Namun, kondisi hibrid semacam ini bukan malah menjadikan mereka makhluk yang sama sekali lain, karena “terkikis” bukan berarti berubah sepenuhnya. Apa yag terkikis dari mereka hanya sebagian dari diri mereka. Sehingga tidak mengherankan bila beberapa kegiatan yang mereka lakukan juga masih mencerminkan diri mereka yang sebagian itu. Tahlilan, Yasinan, mendo’akan masyayikh, dan lain-lain masih menjadi rutinitas dalam setiap pertemuan mereka. Bahkan tidak jarang, mereka yang suka menulis di media massa-media massa menyebutkan diri mereka sebagai alumnus Annuqayah. Ini membuktikan bahwa identitas mereka masih sebagian Annuqayah, dan ada rasa ingin menunjukkan ke orang luar bahwa mereka adalah Annuqayah.
Demikianlah, keberadaan para alumni itu bergelut dengan dunianya yang berubah-ubah, sehingga amat tidak mungkin menyatakan mereka sebagai seseorang yang esensial Annuqayah dan dilematis pula mengidentikkan mereka secara esensial sebagai non-Annuqayah, orang kota atau orang Yogyakarta. Dalam kondisi seperti itu, hukum identitas dan non-kontradiksi Aristotelian tidak berlaku lagi. Bahkan, dengan meradikalkan ketidak-berlakuan itu, Maalouf menyatakan justru hukum itu sendiri sesungguhnya tidak ada. Artinya, tidak pernah seseorang mengalami identitas yang tunggal dan tetap. Di samping itu, identitas itu sendiri juga tidaklah given, ada dengan sendirinya sejak kita lahir, melainkan terbentuk dalam kontak kita dengan dunia luar.

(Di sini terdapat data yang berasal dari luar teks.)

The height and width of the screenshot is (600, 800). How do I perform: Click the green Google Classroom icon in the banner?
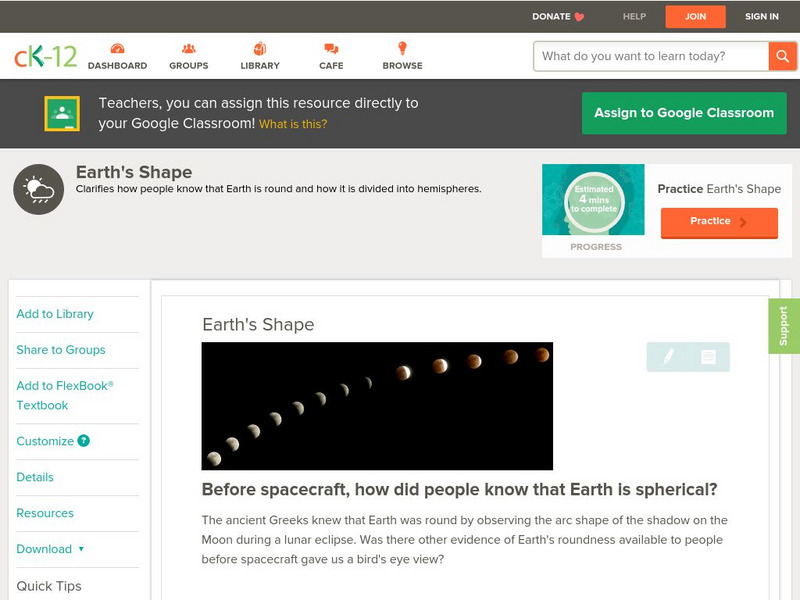pyautogui.click(x=60, y=112)
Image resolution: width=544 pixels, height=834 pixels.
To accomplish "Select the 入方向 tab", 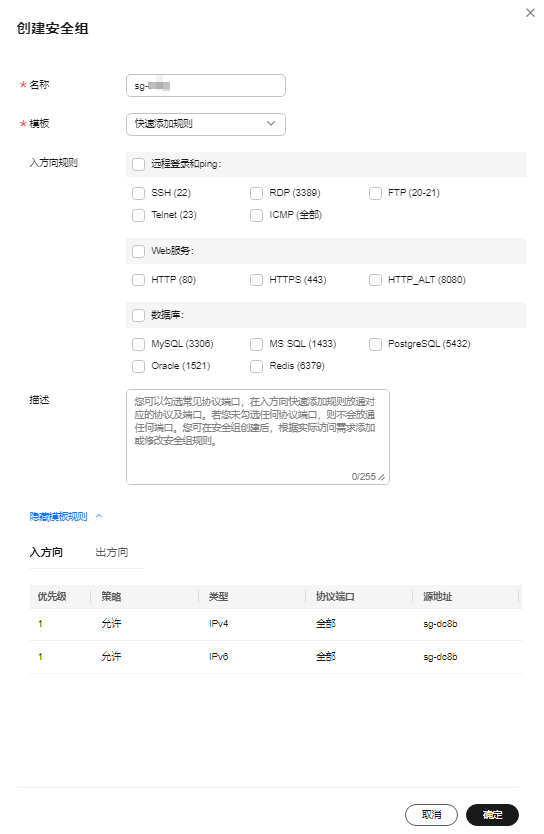I will tap(46, 553).
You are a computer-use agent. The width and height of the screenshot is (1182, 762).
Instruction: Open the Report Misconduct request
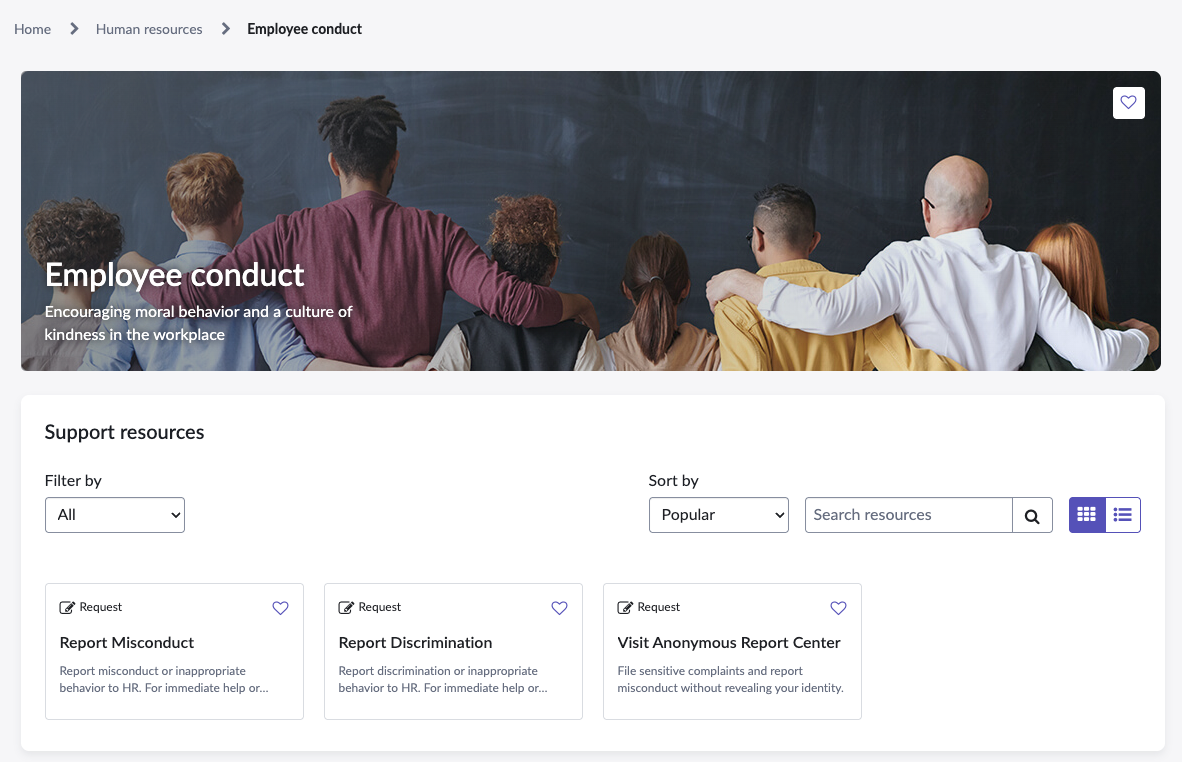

Membayangkan bahwa mereka sepenuhnya berubah sejak keberangkatan mereka ke Yogyakarta tentu adalah bayangan yang salah kaprah. Dan begitu pula sebaliknya, mengabaikan dialog dan negosiasi mereka dengan dunia Yogyakarta juga merupakan sikap yang kurang arif. Biar bagaimana pun, kontak mereka dengan dunia luar membutuhkan proses negosiasi dan pemaknaan yang tidak sederhana. Sehingga tidak mungkin kita mengingkari kenyataan bahwa proses itu juga berpengaruh terhadap pola pikir yang mereka miliki sebelumnya.
Jadi sebenarnya, ketika kita memahami identitas dengan demikian maka sudah tidak perlu lagi kita mengkontraskan antara identitas yang dianggap Annuqayah dan identitas yang dianggap non-Annuqayah. Tidak ada lagi label semacam kota-desa, tradisional-modern, liberal-konservatif, dan lain-lain. Karena ternyata, kedua identitas itu tidak saja ada di dunia ini, tapi juga bisa berada dalam satu orang. Inilah pengayaan itu; sebuah proses di mana mereka tidak terbentuk hanya melalui penerimaan atau konsumsi saja terhadap dunia yang sekarang mereka geluti, melainkan juga ada peran yang dimainkan oleh mereka sebagai subjek. Ini di satu sisi.
Di sisi yang lain, memang perlu diciptakan sebuah keadaan di mana mereka merasa harus berkontribusi terhadap ke-Annuqayah-an mereka. Dan saya kira, inilah pentingnya sebuah perkumpulan untuk para alumni itu. Karena dengan perkumpulan semacam itu, akan terjadi pemupukan terhadap rasa ke-Annuqayah-an mereka, tanpa harus menafikan kontak mereka dengan dunial yang selain Annuqayah.